Poi l’editing ponte potrà andare ad arricchire la cassetta degli strumenti delle nuove biotecnologie di precisione che, dopo l’invenzione del modello standard di CRISPR nel 2012, si è andata via via riempiendo di opzioni tra cui scegliere a seconda delle necessità sperimentali. Il punto lo ha fatto l’ultimo editoriale del CRISPR Journal: ci sono i base editor precisi alla singola lettera (basati su deaminasi), i versatilissimi prime editor (che si affidano a trascrittasi inverse), il sistema PASTE (che usa una ricombinasi per cambiamenti di grossa portata), senza dimenticare CAST/CasTn (i primi strumenti basati su trasposasi).

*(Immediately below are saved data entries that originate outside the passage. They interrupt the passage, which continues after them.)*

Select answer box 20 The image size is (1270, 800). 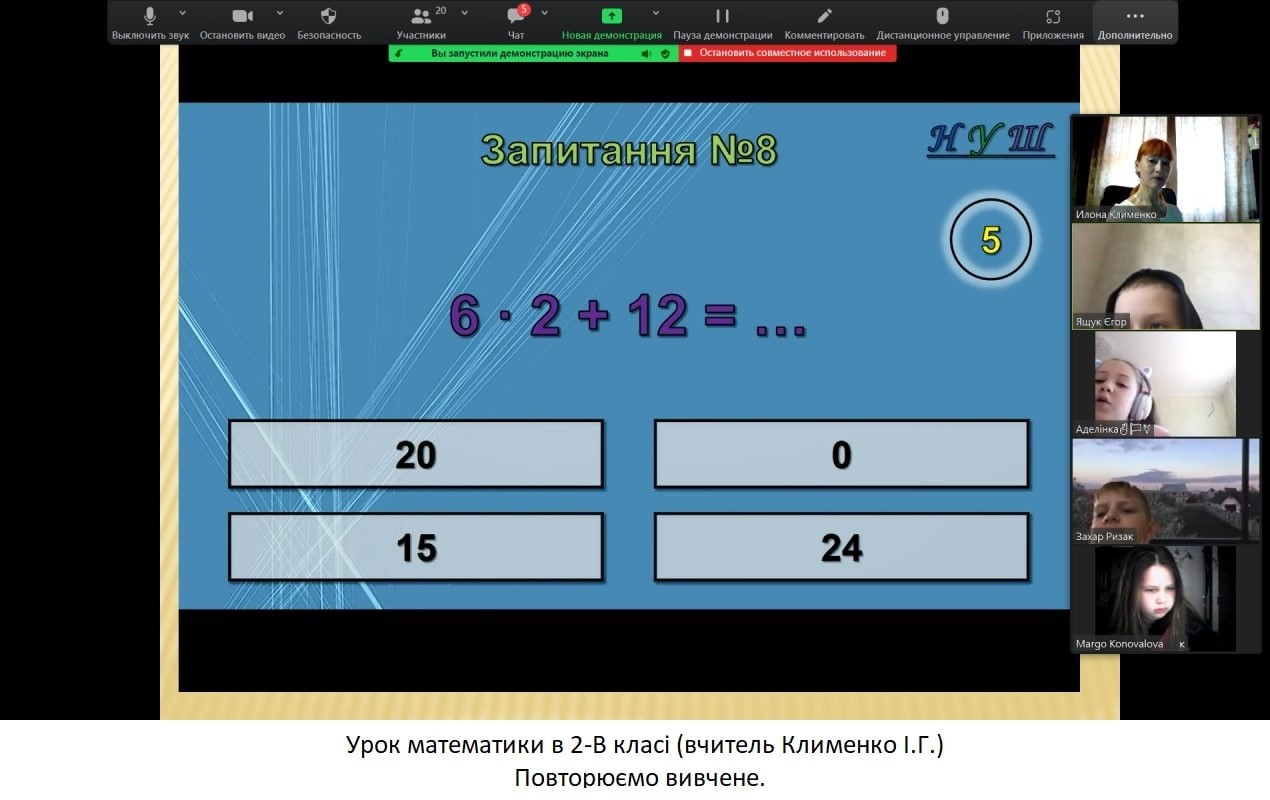(x=415, y=455)
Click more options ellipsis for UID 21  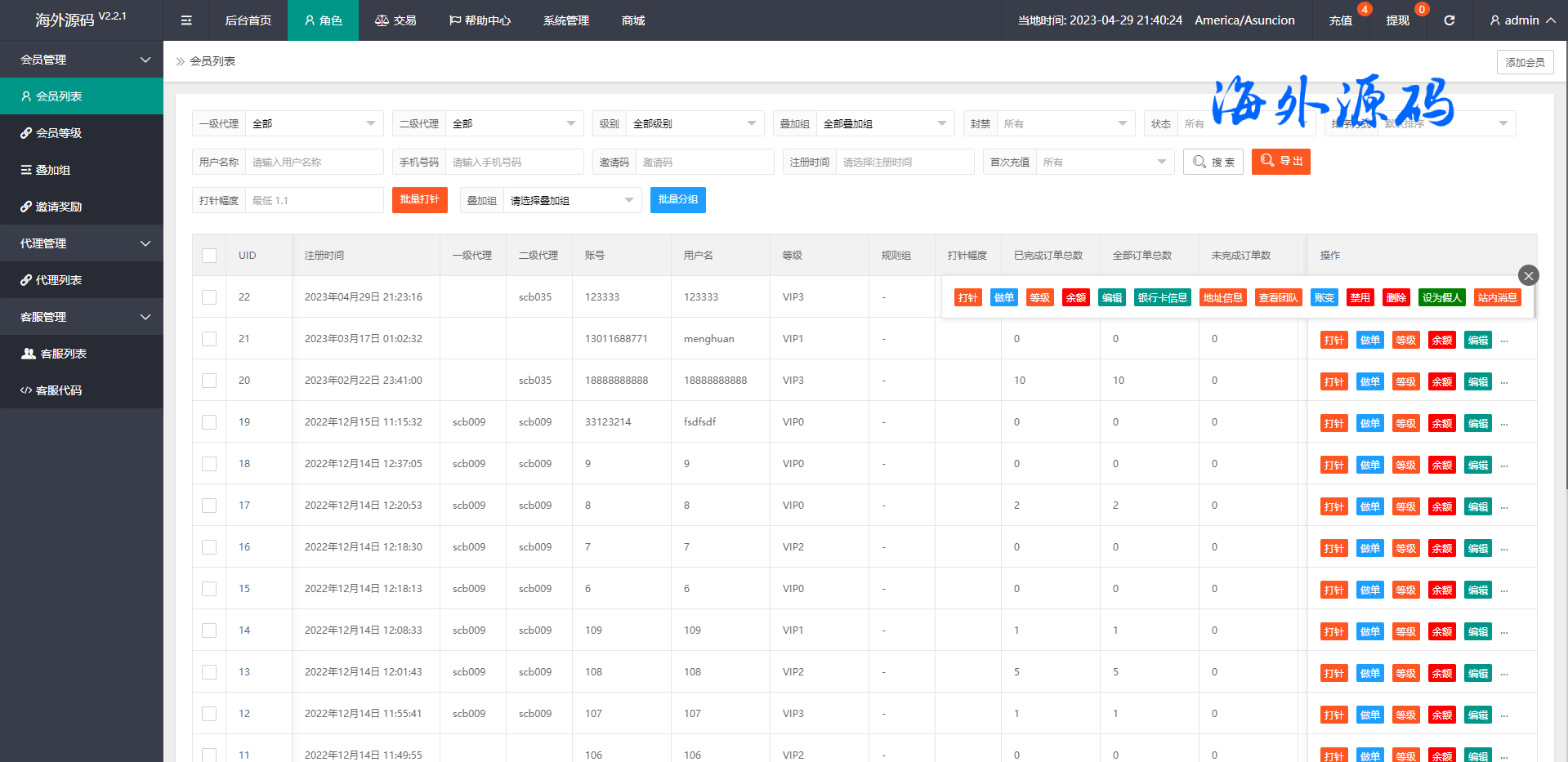(1504, 341)
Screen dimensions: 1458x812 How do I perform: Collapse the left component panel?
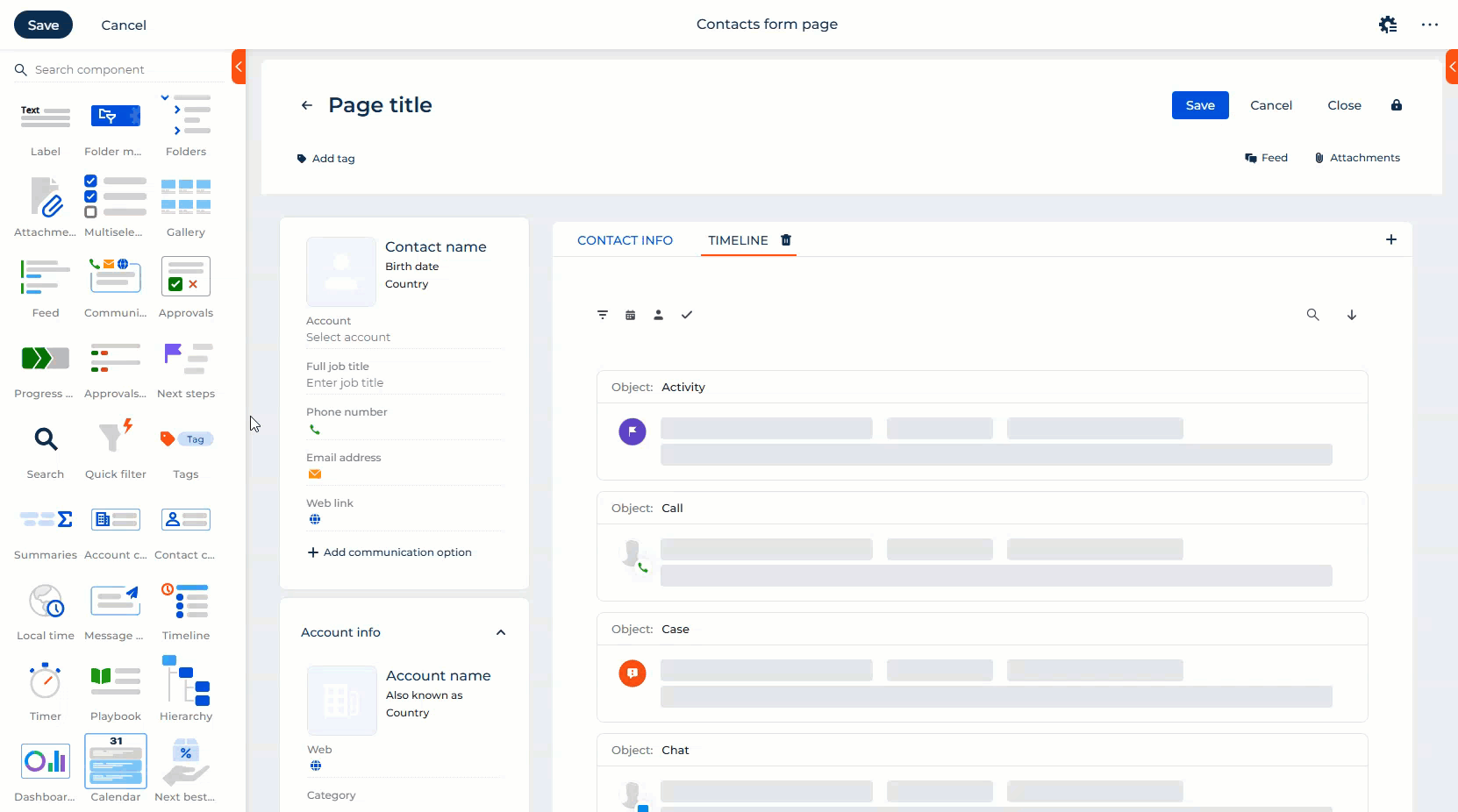click(238, 67)
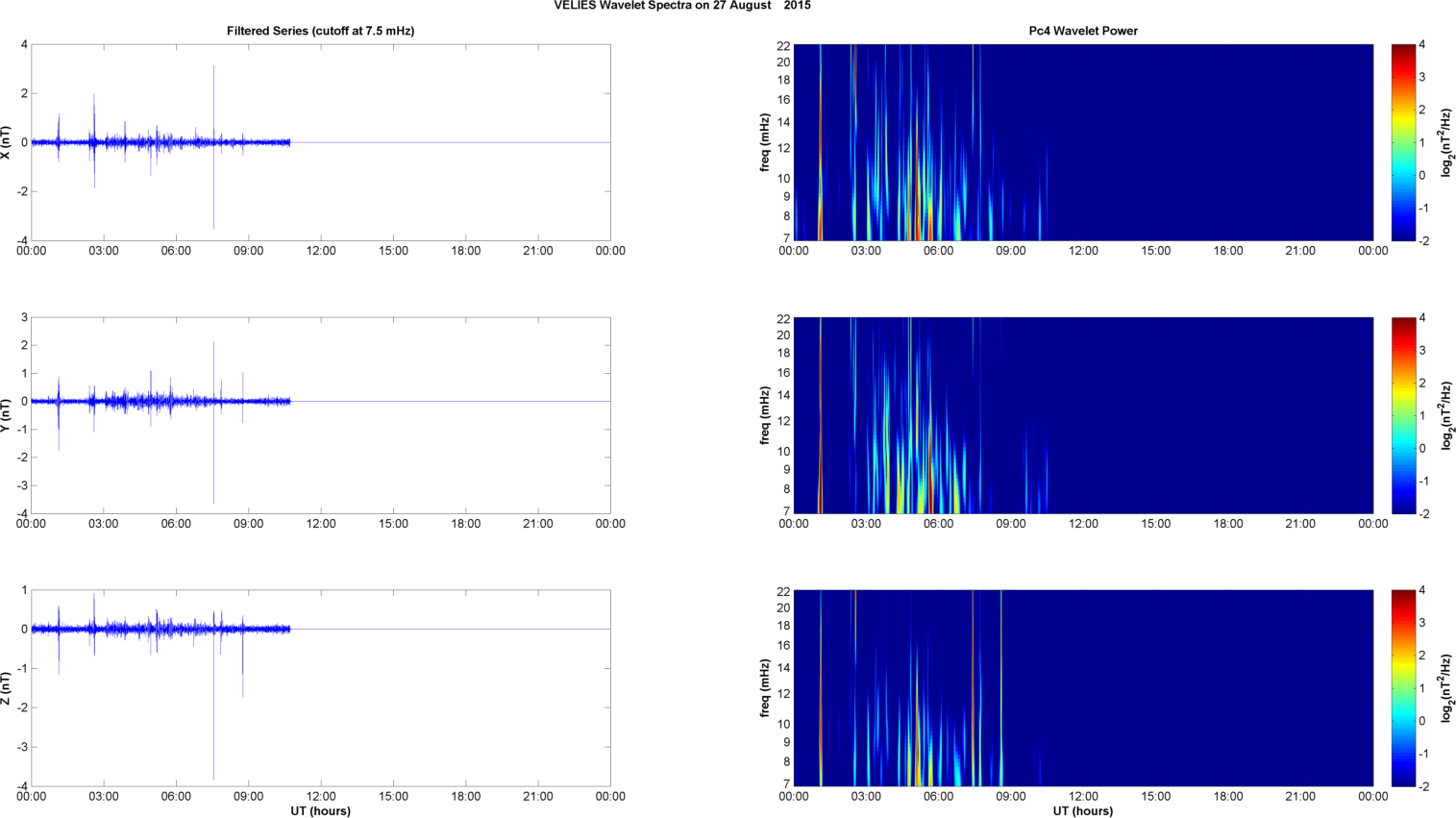This screenshot has height=818, width=1456.
Task: Click freq (mHz) label of bottom spectrogram
Action: tap(764, 688)
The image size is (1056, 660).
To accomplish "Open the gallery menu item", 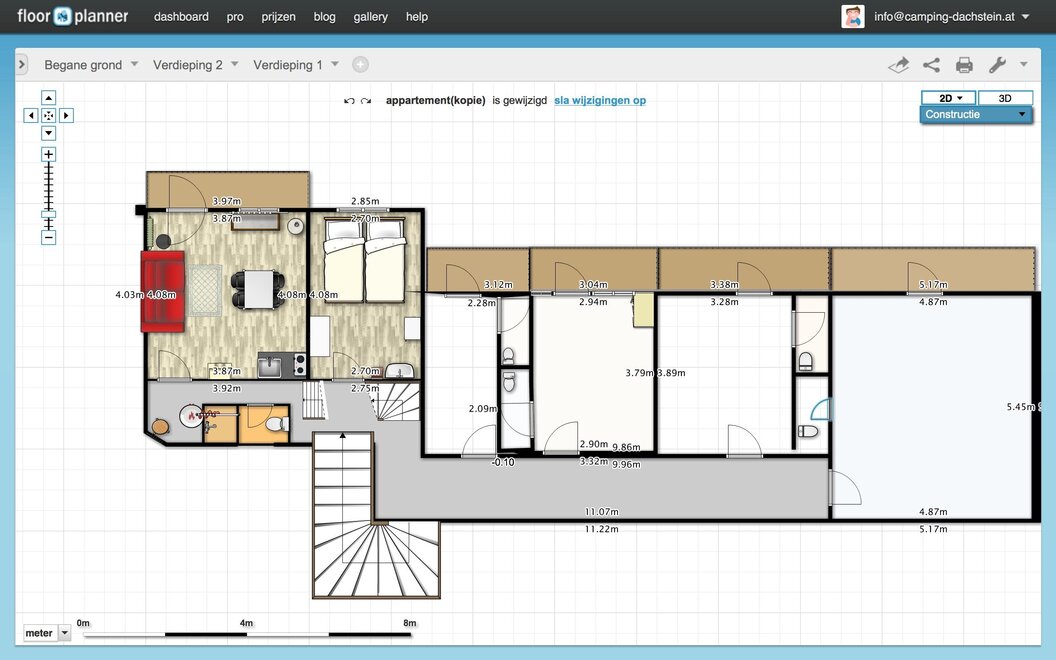I will pos(370,17).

La natura può ancora offrire ai genetisti una miriade di spunti, tanto da far scrivere al direttore della rivista Rodolphe Barrangou che “al tempo della biologia di sintesi potenziata dall’intelligenza artificiale, possiamo prevedere lo sviluppo di ulteriori macchine molecolari che manipoleranno con efficienza crescente il genoma, il trascrittoma e l’epigenoma”, ovvero i geni, i trascritti che ne derivano e il loro grado di attivazione.